Saturday, July 6, 2013

Cuando nos alejamos


Por Aymara Lorente

Puede suceder a cualquier edad, provocado por diferentes acontecimientos.  Me refiero a ese triste hecho que representa apartarse de lo que somos, de nuestra esencia.  Pasa mucho con los jóvenes de esta época cuando se desorientan porque piensan que nadie los entiende, no se quieren sacrificar estudiando, o porque sienten miedo, o son atraídos por las cosas materiales y un poco de dinero fácil.  Entonces se rodean de personas totalmente distintas a su naturaleza y tratan de imitarlos para poder formar parte de ese mundo, de “encajar” entre ellos.  Por lo general esas otras personas son inferiores en muchos sentidos porque tienen todo tipo de limitaciones y una falta total de aspiraciones genuinas.  Este tipo de individuo es muy propenso a satisfacerse comprando baratijas o con un poco de dinero, cosas que pueden ser alegría superficial para hoy y vacío espiritual para siempre.
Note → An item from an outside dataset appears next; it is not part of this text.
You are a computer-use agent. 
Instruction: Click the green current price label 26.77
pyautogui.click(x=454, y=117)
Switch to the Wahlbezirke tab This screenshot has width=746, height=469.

Cuando alguien comienza a alejarse de su verdadera esencia y de los principios en los que se ha criado se está separando de sus sueños de niño y de sus verdaderos gustos y pasiones.  Recordar quienes somos nos devuelve a nuestro sendero, a la paz y a la felicidad.  Los caminos aparentemente fáciles conducen sin remedio a la mediocridad y a la pobreza material y espiritual.  En el caso de los jóvenes, concentrarse por unos años, todos los que sean necesarios, en sí mismos y en los estudios les asegura una vida llena de seguridad económica y de paz.  Así serán en sus años de estudio unos sabios pobres, pero felices.  Se sentirán conformes y tranquilos porque estarán creando, paso a paso, su propio futuro, su propia riqueza y seguridad.  Ya mencionamos que en la vida las cosas que lucen fáciles conducen a la infelicidad, sin embargo, lo aparentemente difícil y trabajoso conlleva a un futuro sólido.
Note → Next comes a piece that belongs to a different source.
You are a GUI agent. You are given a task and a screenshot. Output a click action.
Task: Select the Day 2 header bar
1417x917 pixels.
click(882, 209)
Siempre que nos apartamos de lo que realmente somos, comenzamos a ser consumidos por la tristeza, la amargura y a cometer errores cada vez mayores. Nada nos satisface porque estamos viviendo con las barreras que nos imponen los demás y nuestro propio miedo.  Tanto puede uno perderse en esa equivocación que no nos damos cuenta que son los demás los que tienen limitaciones, y que nosotros no tenemos ninguna, todo lo contrario, pero nos convertimos, por voluntad propia, en víctimas de la pobreza mental y espiritual de otros.